12. Si le requérant soutient qu’en tant qu’il exerçait les fonctions de mécanicien au sein des services de la commune de Nîmes, avant d’être reclassé sur un poste de régisseur accueillant, il a exécuté, pendant plusieurs années, des travaux nécessitant à la fois la réalisation de mouvements répétitifs mais également de maintien de charges lourdes, en hauteur, sans soutien pour des durées quotidiennes supérieures ou égales de trois heures et trente minutes et avec un angle supérieur ou égal à 90°, il ressort tant du compte-rendu du 5 avril 2022 de la radiographie et l’échographie de son épaule droite, qui précise que M. A… souffre d’une petite calcification de l’enthèse des tendons supra épineux et sous scapulaire sans tendinopathie ni rupture, que de l’expertise médicale du docteur C… du 14 mars 2023, qui conclut à l’absence de tendinopathie de la coiffe des rotateurs de l’épaule droite, que l’intéressé n’est atteint, en tout état de cause, d’aucune des maladies désignées dans le tableau 57 section A. Par suite, en refusant de reconnaître comme imputable au service la maladie affectant l’épaule droite du requérant, le maire de la commune de Nîmes n’a pas commis d’erreur d’appréciation et le moyen soulevé en ce sens doit, dès lors, être écarté.

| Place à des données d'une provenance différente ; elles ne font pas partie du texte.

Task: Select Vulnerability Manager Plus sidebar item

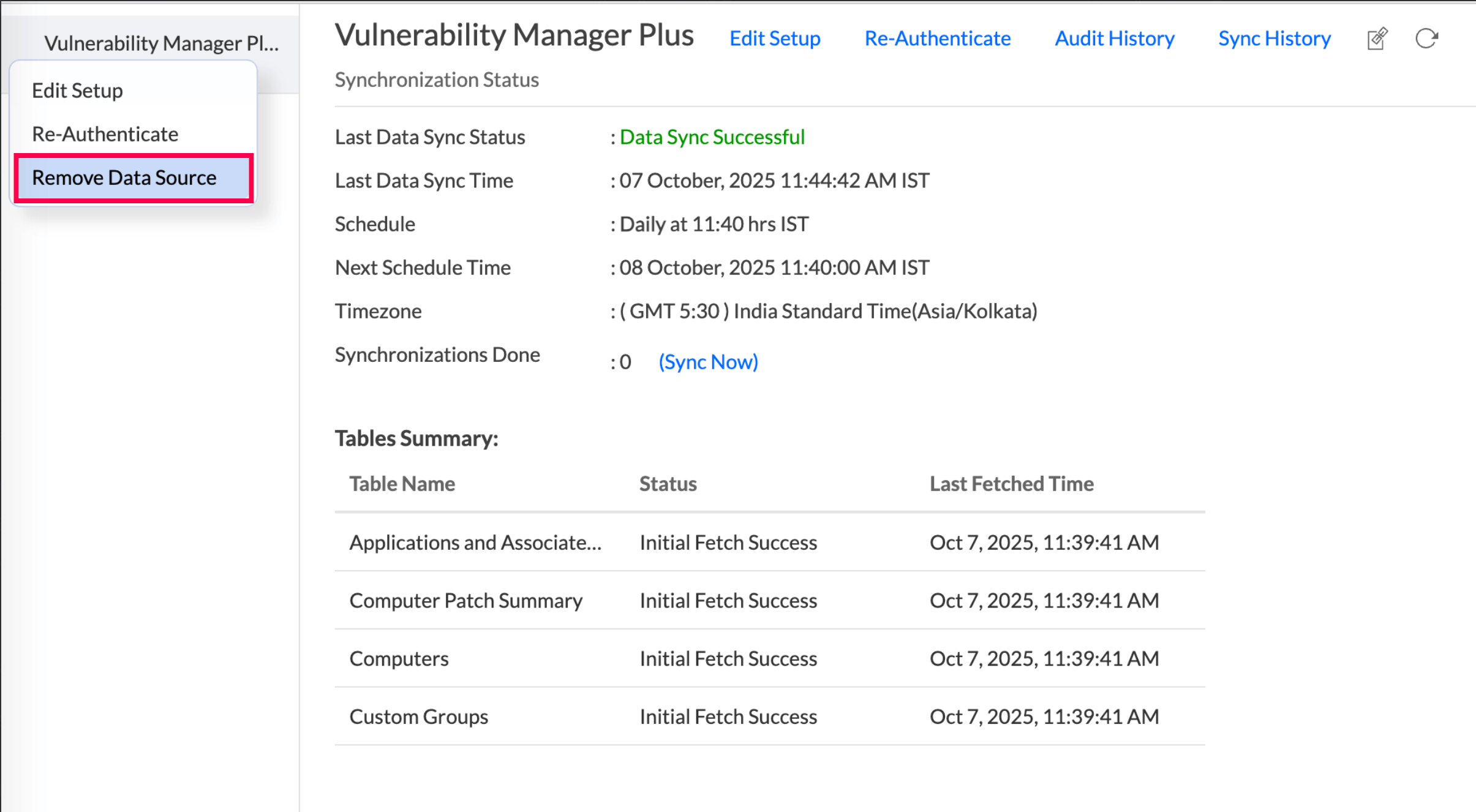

13. Il résulte de tout ce qui précède que M. A… n’est pas fondé à soutenir que la décision du 12 juin 2023 du maire de la commune de Nîmes serait entachée d’illégalité et ses conclusions tendant à son annulation doivent, dès lors, être rejetées.

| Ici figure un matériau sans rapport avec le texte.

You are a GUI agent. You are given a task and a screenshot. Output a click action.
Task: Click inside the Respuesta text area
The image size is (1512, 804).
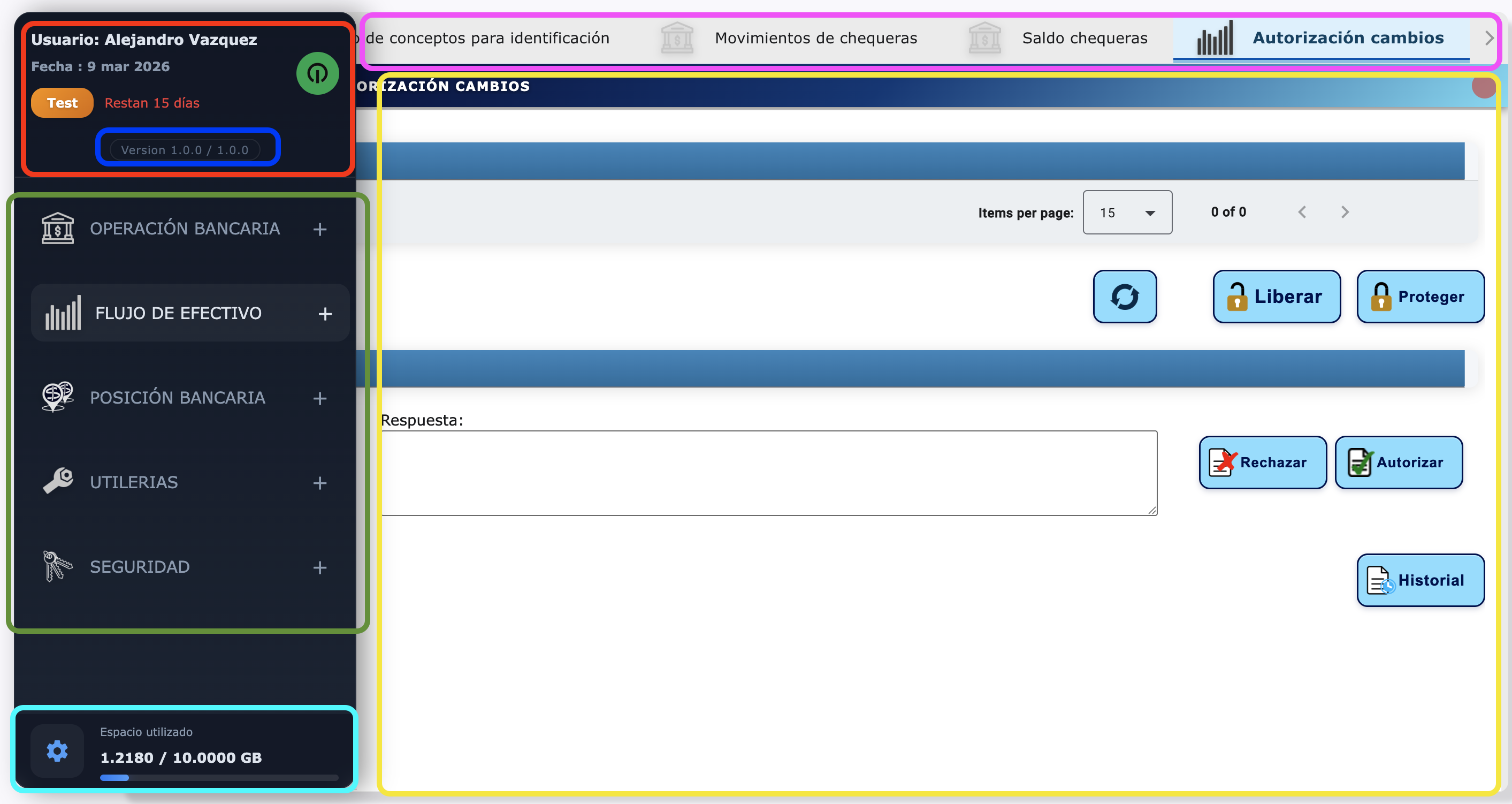click(769, 473)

Sur les conclusions aux fins d’injonction et d’astreinte :
14. Le présent jugement, qui rejette les conclusions à fin d’annulation de M. A…, n’appelle aucune mesure d’exécution. Par suite, les conclusions de M. A… présentées aux fins d’injonction et d’astreinte doivent également être rejetées.
Sur les conclusions présentées sur le fondement de l’article L. 761-1 du code de justice administrative :
15. Les dispositions de l’article L. 761-1 du code de justice administrative font obstacle à ce que soit mis à la charge de la commune de Nîmes, qui n’est pas, dans la présente instance, la partie perdante, le versement de la somme que M. A… demande au titre des frais exposés par lui et non compris dans les dépens.
D E C I D E :
Article 1er : La requête de M. A… est rejetée.

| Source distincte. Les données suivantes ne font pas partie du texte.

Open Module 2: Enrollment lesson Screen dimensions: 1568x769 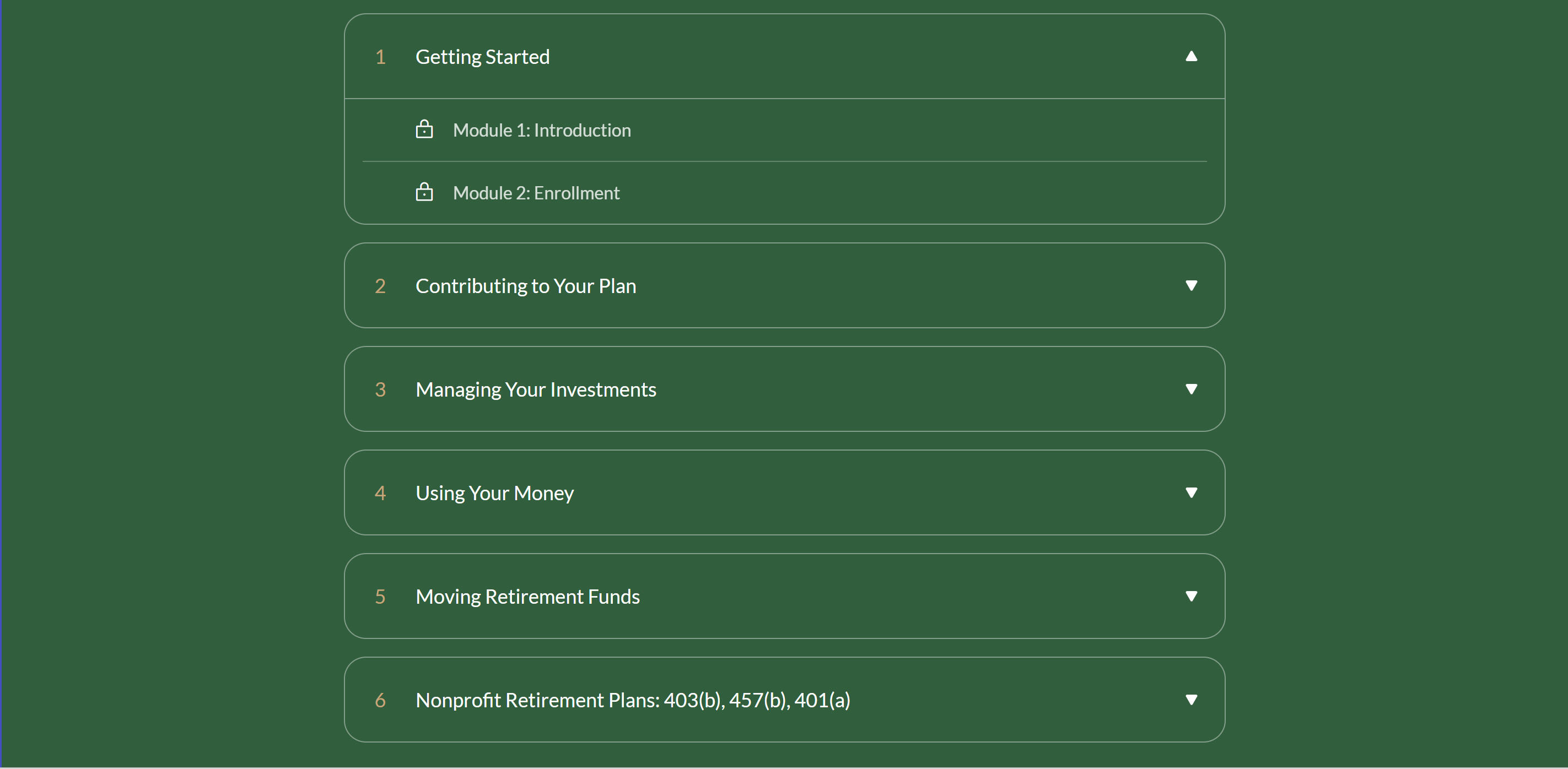[536, 193]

Article 2 : Le présent jugement sera notifié à M. D… A… et à la commune de Nîmes.
Délibéré après l’audience du 20 novembre 2025, à laquelle siégeaient :
M. Roux, président,
Mme Ruiz, première conseillère,
Mme Béréhouc, conseillère.
Rendu public par mise à disposition au greffe le 4 décembre 2025.
La rapporteure,
F. BEREHOUC
Le président,
G. ROUX
La greffière,
B. ROUSSELET-ARRIGONI
La République mande et ordonne au préfet du Gard en ce qui le concerne ou à tous commissaires de justice à ce requis en ce qui concerne les voies de droit commun contre les parties privées, de pourvoir à l’exécution de la présente décision.